The second result I wish to verify is this portion of the previous expression:
\begin{aligned} \frac{\partial}{\partial\alpha}\left[\textrm{E}\left[Y_i|Y_i>0\right]\frac{\ln \left(1+\alpha^{-1}\lambda_i\right)}{\alpha^2\left(1+\alpha^{-1}\lambda_i\right)^{\alpha+2}}\right] & = \frac{\lambda_i\frac{\partial}{\partial\alpha}\left(1+\alpha^{-1}\lambda_i\right)^{-\alpha}}{\left[1-\left(1+\alpha^{-1}\lambda_i\right)^{-\alpha}\right]^2}\left[\frac{\ln \left(1+\alpha^{-1}\lambda_i\right)}{\alpha^2\left(1+\alpha^{-1}\lambda_i\right)^{\alpha+2}}\right] + \\ & \quad E\left[Y_i|Y_i>0\right]\left[\frac{\left(1+\alpha^{-1}\lambda_i\right)^{\alpha+2}\frac{\partial}{\partial\alpha}\alpha^{-2}\ln \left(1+\alpha^{-1}\lambda_i\right)}{\left(1+\alpha^{-1}\lambda_i\right)^{2\left(\alpha+2\right)}} + \right. \\ & \quad \left. -\frac{\alpha^{-2}\ln \left(1+\alpha^{-1}\lambda_i\right)\frac{\partial}{\partial\alpha}\left(1+\alpha^{-1}\lambda_i\right)^{\alpha+2}}{\left(1+\alpha^{-1}\lambda_i\right)^{2\left(\alpha+2\right)}}\right] \\ & = -\left[E\left[\operatorname{Y}_i|\operatorname{Y}_i>0\right]\frac{\ln \left(1+\alpha^{-1}\lambda_i\right)}{\alpha^2\left(1+\alpha^{-1}\lambda_i\right)^{\alpha+2}}\right]^2 \\ & \quad -E\left[Y_i|Y_i>0\right]\frac{1}{\alpha^3}\left[\frac{2\ln \left(1+\alpha^{-1}\lambda_i\right)}{\left(1+\alpha^{-1}\lambda_i\right)^{\alpha+2}}+\frac{\alpha^{-1}\lambda_i}{\left(1+\alpha^{-1}\lambda_i\right)^{\alpha+3}}\right] \\ & \quad +E\left[Y_i|Y_i>0\right]\frac{\lambda_i}{\alpha^4}\left\{\frac{\left[\ln \left(1+\alpha^{-1}\lambda_i\right)\right]^2}{\left(1+\alpha^{-1}\lambda_i\right)^{\alpha+2}}+\frac{2\ln \left(1+\alpha^{-1}\lambda_i\right)}{\left(1+\alpha^{-1}\lambda_i\right)^{\alpha+3}}\right\} \end{aligned}
Once again, the only source for verification I am aware of is equations A.3 in this paper, which is not explicit.
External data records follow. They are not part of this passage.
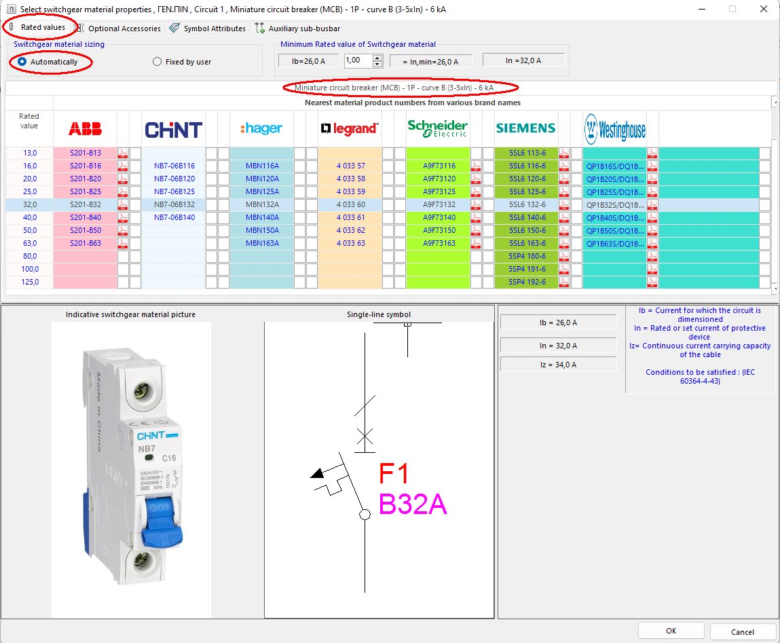Decrease the multiplier using the down arrow
The height and width of the screenshot is (643, 780).
point(377,64)
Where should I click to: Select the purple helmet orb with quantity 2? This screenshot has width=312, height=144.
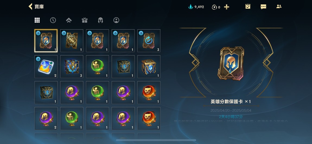46,118
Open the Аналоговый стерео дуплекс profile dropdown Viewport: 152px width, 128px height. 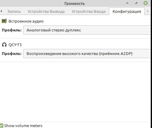click(x=87, y=30)
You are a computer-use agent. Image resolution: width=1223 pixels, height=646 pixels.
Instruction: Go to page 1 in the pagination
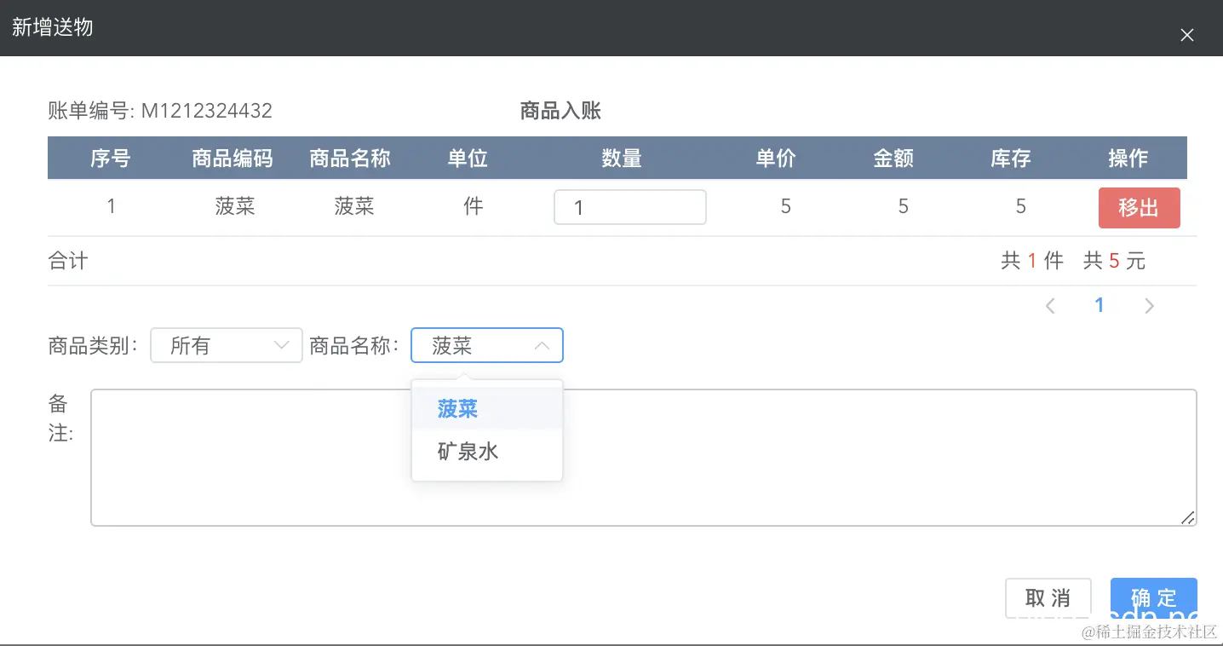click(1100, 304)
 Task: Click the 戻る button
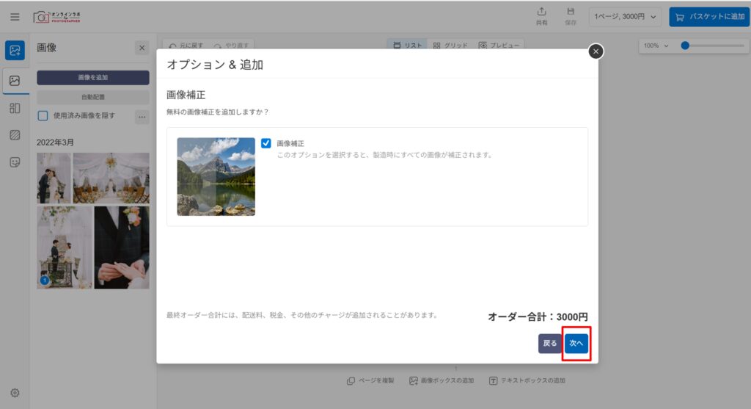click(x=549, y=343)
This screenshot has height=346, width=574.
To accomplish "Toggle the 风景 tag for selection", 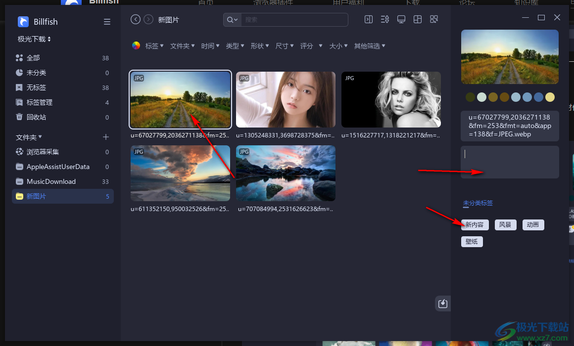I will pyautogui.click(x=505, y=224).
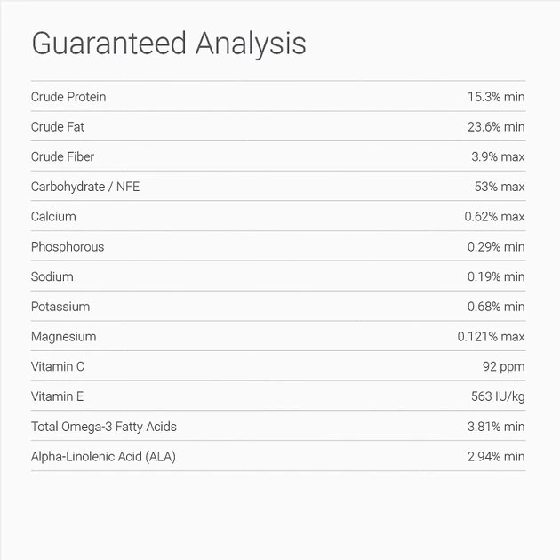Click the Sodium row label

click(x=52, y=276)
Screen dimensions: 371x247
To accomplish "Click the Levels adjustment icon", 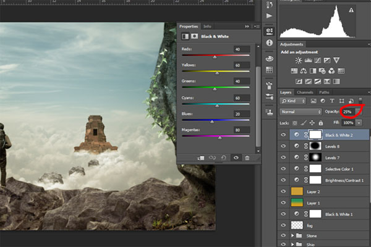I will (309, 61).
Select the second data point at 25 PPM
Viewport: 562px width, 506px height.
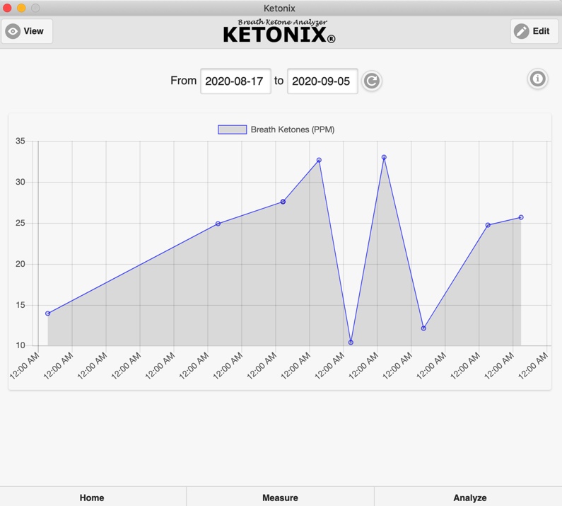tap(218, 224)
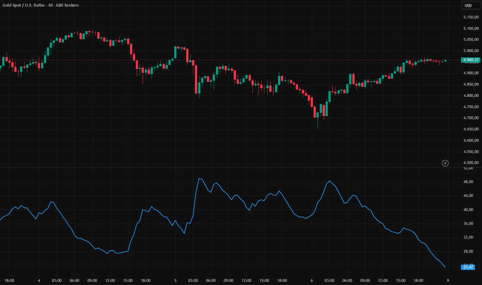Click the 5.100,00 price axis label
The height and width of the screenshot is (285, 482).
(471, 29)
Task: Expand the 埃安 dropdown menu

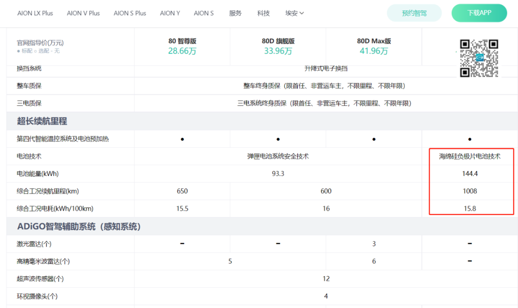Action: click(294, 13)
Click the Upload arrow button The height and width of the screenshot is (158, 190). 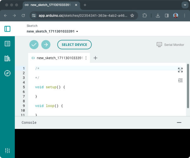(x=46, y=45)
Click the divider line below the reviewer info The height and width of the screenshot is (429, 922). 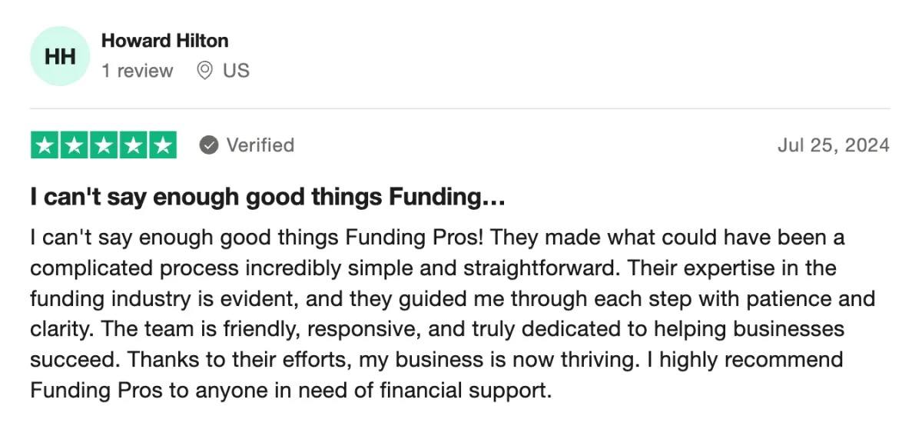click(460, 108)
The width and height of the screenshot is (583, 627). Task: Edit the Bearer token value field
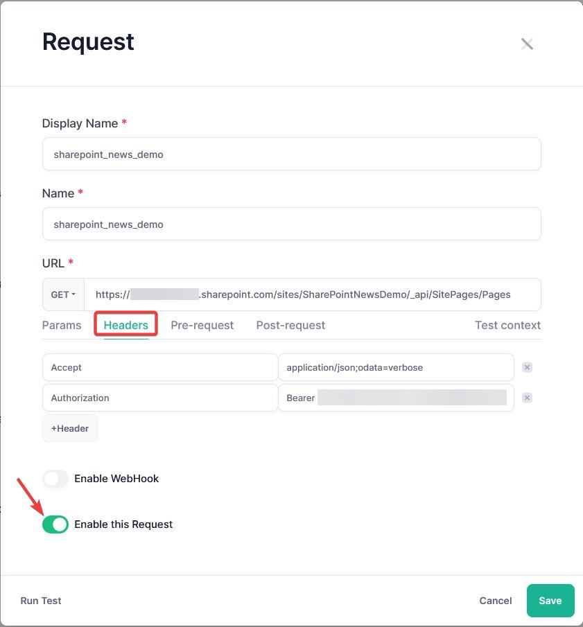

Such source seems to confirm the form of the first two terms in the last expression above but not the last term. Yet it provides no guidance to evaluate whether my derivatives are correct
Grateful for any pointer that may help me check if my computations are correct.